## Supplied records
☆ ☆ ☆ ☆
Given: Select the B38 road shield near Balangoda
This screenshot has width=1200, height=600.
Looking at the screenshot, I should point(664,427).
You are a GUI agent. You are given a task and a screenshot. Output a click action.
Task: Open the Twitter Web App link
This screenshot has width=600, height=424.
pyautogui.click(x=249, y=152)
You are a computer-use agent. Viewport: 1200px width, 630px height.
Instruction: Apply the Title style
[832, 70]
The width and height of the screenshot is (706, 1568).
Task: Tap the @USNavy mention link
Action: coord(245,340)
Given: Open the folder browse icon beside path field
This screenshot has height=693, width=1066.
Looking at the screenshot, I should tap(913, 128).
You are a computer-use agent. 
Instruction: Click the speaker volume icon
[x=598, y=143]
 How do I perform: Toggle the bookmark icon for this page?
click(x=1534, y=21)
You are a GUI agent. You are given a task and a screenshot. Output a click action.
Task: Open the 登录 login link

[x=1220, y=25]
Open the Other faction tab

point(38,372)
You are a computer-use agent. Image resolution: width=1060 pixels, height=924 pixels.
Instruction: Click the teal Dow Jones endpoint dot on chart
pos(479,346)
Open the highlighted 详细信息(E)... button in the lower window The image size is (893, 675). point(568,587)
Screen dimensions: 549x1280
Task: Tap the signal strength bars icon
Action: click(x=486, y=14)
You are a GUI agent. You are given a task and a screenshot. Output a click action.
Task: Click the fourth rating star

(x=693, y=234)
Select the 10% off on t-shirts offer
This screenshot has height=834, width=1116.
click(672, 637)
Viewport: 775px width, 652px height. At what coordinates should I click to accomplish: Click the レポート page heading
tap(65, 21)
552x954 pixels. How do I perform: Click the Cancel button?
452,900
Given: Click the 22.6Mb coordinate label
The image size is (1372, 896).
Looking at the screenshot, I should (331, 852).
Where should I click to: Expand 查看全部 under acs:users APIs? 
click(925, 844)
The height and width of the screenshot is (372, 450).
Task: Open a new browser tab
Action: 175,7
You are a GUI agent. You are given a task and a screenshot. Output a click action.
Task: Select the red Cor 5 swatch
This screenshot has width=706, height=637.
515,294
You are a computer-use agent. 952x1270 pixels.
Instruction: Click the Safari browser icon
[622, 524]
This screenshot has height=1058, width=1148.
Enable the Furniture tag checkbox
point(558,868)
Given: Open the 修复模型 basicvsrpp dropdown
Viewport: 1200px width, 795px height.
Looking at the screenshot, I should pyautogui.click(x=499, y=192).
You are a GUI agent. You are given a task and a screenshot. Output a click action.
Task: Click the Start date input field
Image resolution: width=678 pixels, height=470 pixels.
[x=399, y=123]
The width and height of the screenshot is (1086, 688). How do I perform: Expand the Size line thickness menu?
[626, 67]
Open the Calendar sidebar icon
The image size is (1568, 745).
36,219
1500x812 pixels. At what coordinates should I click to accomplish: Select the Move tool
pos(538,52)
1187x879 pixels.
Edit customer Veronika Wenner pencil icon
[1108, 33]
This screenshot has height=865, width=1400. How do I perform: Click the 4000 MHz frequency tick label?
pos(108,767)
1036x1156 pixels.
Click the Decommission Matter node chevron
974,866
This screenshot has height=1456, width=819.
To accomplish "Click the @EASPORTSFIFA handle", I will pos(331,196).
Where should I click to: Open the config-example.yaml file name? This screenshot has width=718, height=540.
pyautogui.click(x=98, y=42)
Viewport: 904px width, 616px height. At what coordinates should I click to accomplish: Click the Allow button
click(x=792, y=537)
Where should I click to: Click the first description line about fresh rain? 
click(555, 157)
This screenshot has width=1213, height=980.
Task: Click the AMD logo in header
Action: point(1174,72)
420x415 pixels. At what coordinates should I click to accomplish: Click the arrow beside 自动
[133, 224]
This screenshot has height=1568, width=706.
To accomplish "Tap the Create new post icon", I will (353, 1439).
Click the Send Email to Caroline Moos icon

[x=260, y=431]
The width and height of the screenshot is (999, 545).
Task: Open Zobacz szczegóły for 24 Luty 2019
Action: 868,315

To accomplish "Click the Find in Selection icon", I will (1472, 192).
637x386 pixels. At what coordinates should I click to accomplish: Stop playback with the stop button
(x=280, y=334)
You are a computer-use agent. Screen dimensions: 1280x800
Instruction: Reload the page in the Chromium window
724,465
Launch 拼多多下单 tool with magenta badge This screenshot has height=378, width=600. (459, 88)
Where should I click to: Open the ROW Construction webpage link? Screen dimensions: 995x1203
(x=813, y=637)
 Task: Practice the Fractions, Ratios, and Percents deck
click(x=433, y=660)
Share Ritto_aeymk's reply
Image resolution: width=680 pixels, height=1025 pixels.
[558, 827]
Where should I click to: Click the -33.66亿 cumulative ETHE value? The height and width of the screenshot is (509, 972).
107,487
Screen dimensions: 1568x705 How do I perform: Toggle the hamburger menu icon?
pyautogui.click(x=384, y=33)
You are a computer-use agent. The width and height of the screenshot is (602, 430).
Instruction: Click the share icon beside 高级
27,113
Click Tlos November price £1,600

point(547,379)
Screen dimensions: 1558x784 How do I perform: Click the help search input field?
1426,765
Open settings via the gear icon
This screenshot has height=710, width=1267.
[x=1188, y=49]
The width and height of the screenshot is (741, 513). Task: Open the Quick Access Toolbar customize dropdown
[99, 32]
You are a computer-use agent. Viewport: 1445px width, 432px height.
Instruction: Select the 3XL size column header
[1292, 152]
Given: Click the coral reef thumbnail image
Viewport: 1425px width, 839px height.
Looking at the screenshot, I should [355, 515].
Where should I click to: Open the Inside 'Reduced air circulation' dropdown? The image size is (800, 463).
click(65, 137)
☆ ☆ ☆ ☆
## What the task requires
Please retype the entries above in full, exactly as they stand.

## Exercise output
Given: Select the B38 road shield near Balangoda
This screenshot has width=1200, height=600.
Looking at the screenshot, I should point(664,427).
You are a GUI agent. You are given a task and a screenshot. Output a click action.
Task: Open the Twitter Web App link
This screenshot has width=600, height=424.
pyautogui.click(x=249, y=152)
You are a computer-use agent. Viewport: 1200px width, 630px height.
Instruction: Apply the Title style
[832, 70]
The width and height of the screenshot is (706, 1568).
Task: Tap the @USNavy mention link
Action: coord(245,340)
Given: Open the folder browse icon beside path field
This screenshot has height=693, width=1066.
Looking at the screenshot, I should tap(913, 128).
You are a computer-use agent. 
Instruction: Click the speaker volume icon
[x=598, y=143]
 How do I perform: Toggle the bookmark icon for this page?
click(x=1534, y=21)
You are a GUI agent. You are given a task and a screenshot. Output a click action.
Task: Open the 登录 login link

[x=1220, y=25]
Open the Other faction tab

point(38,372)
You are a computer-use agent. Image resolution: width=1060 pixels, height=924 pixels.
Instruction: Click the teal Dow Jones endpoint dot on chart
pos(479,346)
Open the highlighted 详细信息(E)... button in the lower window The image size is (893, 675). point(568,587)
Screen dimensions: 549x1280
Task: Tap the signal strength bars icon
Action: click(x=486, y=14)
You are a GUI agent. You are given a task and a screenshot. Output a click action.
Task: Click the fourth rating star

(x=693, y=234)
Select the 10% off on t-shirts offer
This screenshot has height=834, width=1116.
click(672, 637)
Viewport: 775px width, 652px height. At what coordinates should I click to accomplish: Click the レポート page heading
tap(65, 21)
552x954 pixels. How do I perform: Click the Cancel button?
452,900
Given: Click the 22.6Mb coordinate label
The image size is (1372, 896).
Looking at the screenshot, I should (331, 852).
Where should I click to: Expand 查看全部 under acs:users APIs? 
click(925, 844)
The height and width of the screenshot is (372, 450).
Task: Open a new browser tab
Action: 175,7
You are a GUI agent. You are given a task and a screenshot. Output a click action.
Task: Select the red Cor 5 swatch
This screenshot has width=706, height=637.
515,294
You are a computer-use agent. 952x1270 pixels.
Instruction: Click the Safari browser icon
[622, 524]
This screenshot has height=1058, width=1148.
Enable the Furniture tag checkbox
point(558,868)
Given: Open the 修复模型 basicvsrpp dropdown
Viewport: 1200px width, 795px height.
Looking at the screenshot, I should pyautogui.click(x=499, y=192).
You are a GUI agent. You are given a task and a screenshot. Output a click action.
Task: Click the Start date input field
Image resolution: width=678 pixels, height=470 pixels.
[x=399, y=123]
The width and height of the screenshot is (1086, 688). How do I perform: Expand the Size line thickness menu?
[626, 67]
Open the Calendar sidebar icon
The image size is (1568, 745).
36,219
1500x812 pixels. At what coordinates should I click to accomplish: Select the Move tool
pos(538,52)
1187x879 pixels.
Edit customer Veronika Wenner pencil icon
[1108, 33]
This screenshot has height=865, width=1400. How do I perform: Click the 4000 MHz frequency tick label?
pos(108,767)
1036x1156 pixels.
Click the Decommission Matter node chevron
974,866
This screenshot has height=1456, width=819.
To accomplish "Click the @EASPORTSFIFA handle", I will pos(331,196).
Where should I click to: Open the config-example.yaml file name? This screenshot has width=718, height=540.
pyautogui.click(x=98, y=42)
Viewport: 904px width, 616px height. At what coordinates should I click to accomplish: Click the Allow button
click(x=792, y=537)
Where should I click to: Click the first description line about fresh rain? 
click(555, 157)
This screenshot has width=1213, height=980.
Task: Click the AMD logo in header
Action: point(1174,72)
420x415 pixels. At what coordinates should I click to accomplish: Click the arrow beside 自动
[133, 224]
This screenshot has height=1568, width=706.
To accomplish "Tap the Create new post icon", I will (353, 1439).
Click the Send Email to Caroline Moos icon

[x=260, y=431]
The width and height of the screenshot is (999, 545).
Task: Open Zobacz szczegóły for 24 Luty 2019
Action: 868,315

To accomplish "Click the Find in Selection icon", I will (1472, 192).
637x386 pixels. At what coordinates should I click to accomplish: Stop playback with the stop button
(x=280, y=334)
You are a computer-use agent. Screen dimensions: 1280x800
Instruction: Reload the page in the Chromium window
724,465
Launch 拼多多下单 tool with magenta badge This screenshot has height=378, width=600. (459, 88)
Where should I click to: Open the ROW Construction webpage link? Screen dimensions: 995x1203
(x=813, y=637)
 Task: Practice the Fractions, Ratios, and Percents deck
click(x=433, y=660)
Share Ritto_aeymk's reply
Image resolution: width=680 pixels, height=1025 pixels.
[558, 827]
Where should I click to: Click the -33.66亿 cumulative ETHE value? The height and width of the screenshot is (509, 972).
107,487
Screen dimensions: 1568x705 How do I perform: Toggle the hamburger menu icon?
pyautogui.click(x=384, y=33)
You are a computer-use agent. The width and height of the screenshot is (602, 430).
Instruction: Click the share icon beside 高级
27,113
Click Tlos November price £1,600

point(547,379)
Screen dimensions: 1558x784 How do I perform: Click the help search input field?
1426,765
Open settings via the gear icon
This screenshot has height=710, width=1267.
[x=1188, y=49]
The width and height of the screenshot is (741, 513). Task: Open the Quick Access Toolbar customize dropdown
[99, 32]
You are a computer-use agent. Viewport: 1445px width, 432px height.
Instruction: Select the 3XL size column header
[1292, 152]
Given: Click the coral reef thumbnail image
Viewport: 1425px width, 839px height.
Looking at the screenshot, I should [355, 515].
Where should I click to: Open the Inside 'Reduced air circulation' dropdown? The image size is (800, 463).
click(65, 137)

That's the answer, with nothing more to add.